By Peter OBIORA InvestAdvocate
Lagos (INVESTADVOCATE)-Analysts at Afrinvest West Africa has called on the Monetary Policy Committee (MPC) to cut in the Monetary Policy Rate (MPR) in order to prevent the economy from further decline as revealed in the Gross Dometsic Product (GDP) figures.
According to the Research Note from Afrinvest MPC Communiqué March 2013 and made available to InvestAdvocate, data from the National Bureau of Statistics (NBS) indicates that real GDP grew by 6.58% in Q4 2012, up from 6.48% in Q3 2012.
Following this, Afrinvest Research maintains its argument in favour of a cut in the MPR in order to prevent the economy from further decline.
Analysts at Afrinvest affirmed that while they concede that the transmission mechanism of Monetary Policy remains relatively weak, they believe that a reduction in the MPR will help lower bank lending rate thereby reducing cost of funds for the small and medium scale firms.
“We believe that any economy desirous of growth must encourage growth of the real sector by facilitating easy access to low cost funding and create an enabling environment for infrastructure delivery” the Afrinvest Analysts said.
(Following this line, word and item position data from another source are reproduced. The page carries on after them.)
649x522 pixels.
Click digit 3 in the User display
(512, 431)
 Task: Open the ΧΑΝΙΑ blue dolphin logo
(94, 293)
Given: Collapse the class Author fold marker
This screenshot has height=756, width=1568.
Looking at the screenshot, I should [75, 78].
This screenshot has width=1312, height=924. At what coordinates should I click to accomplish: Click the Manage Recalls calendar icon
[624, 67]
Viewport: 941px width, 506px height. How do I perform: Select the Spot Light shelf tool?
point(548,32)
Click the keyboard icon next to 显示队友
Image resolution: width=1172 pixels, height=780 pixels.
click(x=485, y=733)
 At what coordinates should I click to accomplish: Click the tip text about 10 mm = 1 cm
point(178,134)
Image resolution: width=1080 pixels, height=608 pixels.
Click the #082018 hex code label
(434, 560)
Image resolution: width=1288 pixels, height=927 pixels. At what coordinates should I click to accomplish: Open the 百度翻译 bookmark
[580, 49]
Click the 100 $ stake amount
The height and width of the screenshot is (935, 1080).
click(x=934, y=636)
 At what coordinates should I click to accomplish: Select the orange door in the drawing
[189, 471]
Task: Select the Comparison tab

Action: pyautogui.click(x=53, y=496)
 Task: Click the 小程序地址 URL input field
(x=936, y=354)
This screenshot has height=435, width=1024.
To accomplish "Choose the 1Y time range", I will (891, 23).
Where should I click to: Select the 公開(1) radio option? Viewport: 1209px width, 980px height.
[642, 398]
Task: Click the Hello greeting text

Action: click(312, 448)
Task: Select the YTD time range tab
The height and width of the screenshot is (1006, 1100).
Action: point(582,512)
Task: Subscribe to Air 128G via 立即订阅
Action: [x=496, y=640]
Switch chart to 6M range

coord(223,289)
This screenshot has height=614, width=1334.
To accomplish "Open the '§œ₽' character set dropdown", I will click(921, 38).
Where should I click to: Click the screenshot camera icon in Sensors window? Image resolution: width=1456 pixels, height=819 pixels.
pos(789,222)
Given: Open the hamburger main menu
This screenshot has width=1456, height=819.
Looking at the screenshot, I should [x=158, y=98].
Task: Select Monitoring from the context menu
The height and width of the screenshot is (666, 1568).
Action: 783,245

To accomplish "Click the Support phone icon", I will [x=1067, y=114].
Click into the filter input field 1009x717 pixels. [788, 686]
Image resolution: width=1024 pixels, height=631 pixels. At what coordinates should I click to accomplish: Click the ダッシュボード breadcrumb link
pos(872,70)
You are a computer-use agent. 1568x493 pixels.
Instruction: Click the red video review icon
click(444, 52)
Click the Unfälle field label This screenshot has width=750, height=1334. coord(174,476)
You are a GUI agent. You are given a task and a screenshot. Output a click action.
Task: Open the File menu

However, the Afrinvest Analysts say they see the decision of the Central Bank of Nigeria (CBN) to hold rates as one that will encourage further foreign funds inflow into the economy and by implication stabiliSe the exchange rate.
“In addition, the decision to hold rates steady rather than lowering them would favour Banks which are the largest holders of Government Bonds in terms of reduce yield to maturity” the Analysts said.